- SUPPLIED MATERIAL -
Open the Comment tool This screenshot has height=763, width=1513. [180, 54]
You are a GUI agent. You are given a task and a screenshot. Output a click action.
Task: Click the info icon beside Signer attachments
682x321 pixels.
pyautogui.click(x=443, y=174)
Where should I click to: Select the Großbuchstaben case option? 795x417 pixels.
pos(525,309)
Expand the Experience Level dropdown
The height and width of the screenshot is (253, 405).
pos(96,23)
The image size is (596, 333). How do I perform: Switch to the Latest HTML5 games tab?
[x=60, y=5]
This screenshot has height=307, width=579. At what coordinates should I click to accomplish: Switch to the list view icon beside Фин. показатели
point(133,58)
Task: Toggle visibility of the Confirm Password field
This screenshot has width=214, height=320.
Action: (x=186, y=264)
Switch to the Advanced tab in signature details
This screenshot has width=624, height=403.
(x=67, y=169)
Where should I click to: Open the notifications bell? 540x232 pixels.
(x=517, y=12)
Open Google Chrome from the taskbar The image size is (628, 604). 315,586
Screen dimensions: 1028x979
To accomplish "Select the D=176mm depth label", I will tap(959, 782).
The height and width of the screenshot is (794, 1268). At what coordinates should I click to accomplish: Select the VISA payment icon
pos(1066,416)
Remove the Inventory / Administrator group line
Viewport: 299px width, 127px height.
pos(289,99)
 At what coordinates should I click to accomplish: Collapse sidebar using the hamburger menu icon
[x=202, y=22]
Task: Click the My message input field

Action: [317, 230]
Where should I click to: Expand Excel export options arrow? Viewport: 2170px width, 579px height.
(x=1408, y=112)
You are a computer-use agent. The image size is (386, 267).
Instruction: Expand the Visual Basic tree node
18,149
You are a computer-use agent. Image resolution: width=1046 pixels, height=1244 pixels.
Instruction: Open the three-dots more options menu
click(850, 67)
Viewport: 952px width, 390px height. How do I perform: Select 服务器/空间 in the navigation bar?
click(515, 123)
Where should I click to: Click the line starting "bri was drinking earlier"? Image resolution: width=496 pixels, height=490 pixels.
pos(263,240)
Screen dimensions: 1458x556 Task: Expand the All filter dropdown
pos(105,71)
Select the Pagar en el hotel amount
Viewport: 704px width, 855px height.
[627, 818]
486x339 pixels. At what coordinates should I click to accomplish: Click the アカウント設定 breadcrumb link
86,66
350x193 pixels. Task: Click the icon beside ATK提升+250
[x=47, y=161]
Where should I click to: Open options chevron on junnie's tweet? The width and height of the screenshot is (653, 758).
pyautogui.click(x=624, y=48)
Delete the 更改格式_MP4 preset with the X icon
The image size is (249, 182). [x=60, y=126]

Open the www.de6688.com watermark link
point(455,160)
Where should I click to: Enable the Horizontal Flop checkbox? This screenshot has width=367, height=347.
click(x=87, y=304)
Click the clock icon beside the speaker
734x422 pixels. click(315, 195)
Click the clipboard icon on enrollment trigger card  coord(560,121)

- PROBLEM REQUIREMENTS -
Restate each of the entries above verbatim.

- FINAL ANSWER -
Open the Comment tool This screenshot has height=763, width=1513. [180, 54]
You are a GUI agent. You are given a task and a screenshot. Output a click action.
Task: Click the info icon beside Signer attachments
682x321 pixels.
pyautogui.click(x=443, y=174)
Where should I click to: Select the Großbuchstaben case option? 795x417 pixels.
pos(525,309)
Expand the Experience Level dropdown
The height and width of the screenshot is (253, 405).
pos(96,23)
The image size is (596, 333). How do I perform: Switch to the Latest HTML5 games tab?
[x=60, y=5]
This screenshot has height=307, width=579. At what coordinates should I click to accomplish: Switch to the list view icon beside Фин. показатели
point(133,58)
Task: Toggle visibility of the Confirm Password field
This screenshot has width=214, height=320.
Action: (x=186, y=264)
Switch to the Advanced tab in signature details
This screenshot has width=624, height=403.
(x=67, y=169)
Where should I click to: Open the notifications bell? 540x232 pixels.
(x=517, y=12)
Open Google Chrome from the taskbar The image size is (628, 604). 315,586
Screen dimensions: 1028x979
To accomplish "Select the D=176mm depth label", I will tap(959, 782).
The height and width of the screenshot is (794, 1268). At what coordinates should I click to accomplish: Select the VISA payment icon
pos(1066,416)
Remove the Inventory / Administrator group line
Viewport: 299px width, 127px height.
pos(289,99)
 At what coordinates should I click to accomplish: Collapse sidebar using the hamburger menu icon
[x=202, y=22]
Task: Click the My message input field

Action: [317, 230]
Where should I click to: Expand Excel export options arrow? Viewport: 2170px width, 579px height.
(x=1408, y=112)
You are a computer-use agent. The image size is (386, 267).
Instruction: Expand the Visual Basic tree node
18,149
You are a computer-use agent. Image resolution: width=1046 pixels, height=1244 pixels.
Instruction: Open the three-dots more options menu
click(850, 67)
Viewport: 952px width, 390px height. How do I perform: Select 服务器/空间 in the navigation bar?
click(515, 123)
Where should I click to: Click the line starting "bri was drinking earlier"? Image resolution: width=496 pixels, height=490 pixels.
pos(263,240)
Screen dimensions: 1458x556 Task: Expand the All filter dropdown
pos(105,71)
Select the Pagar en el hotel amount
Viewport: 704px width, 855px height.
[627, 818]
486x339 pixels. At what coordinates should I click to accomplish: Click the アカウント設定 breadcrumb link
86,66
350x193 pixels. Task: Click the icon beside ATK提升+250
[x=47, y=161]
Where should I click to: Open options chevron on junnie's tweet? The width and height of the screenshot is (653, 758).
pyautogui.click(x=624, y=48)
Delete the 更改格式_MP4 preset with the X icon
The image size is (249, 182). [x=60, y=126]

Open the www.de6688.com watermark link
point(455,160)
Where should I click to: Enable the Horizontal Flop checkbox? This screenshot has width=367, height=347.
click(x=87, y=304)
Click the clock icon beside the speaker
734x422 pixels. click(315, 195)
Click the clipboard icon on enrollment trigger card  coord(560,121)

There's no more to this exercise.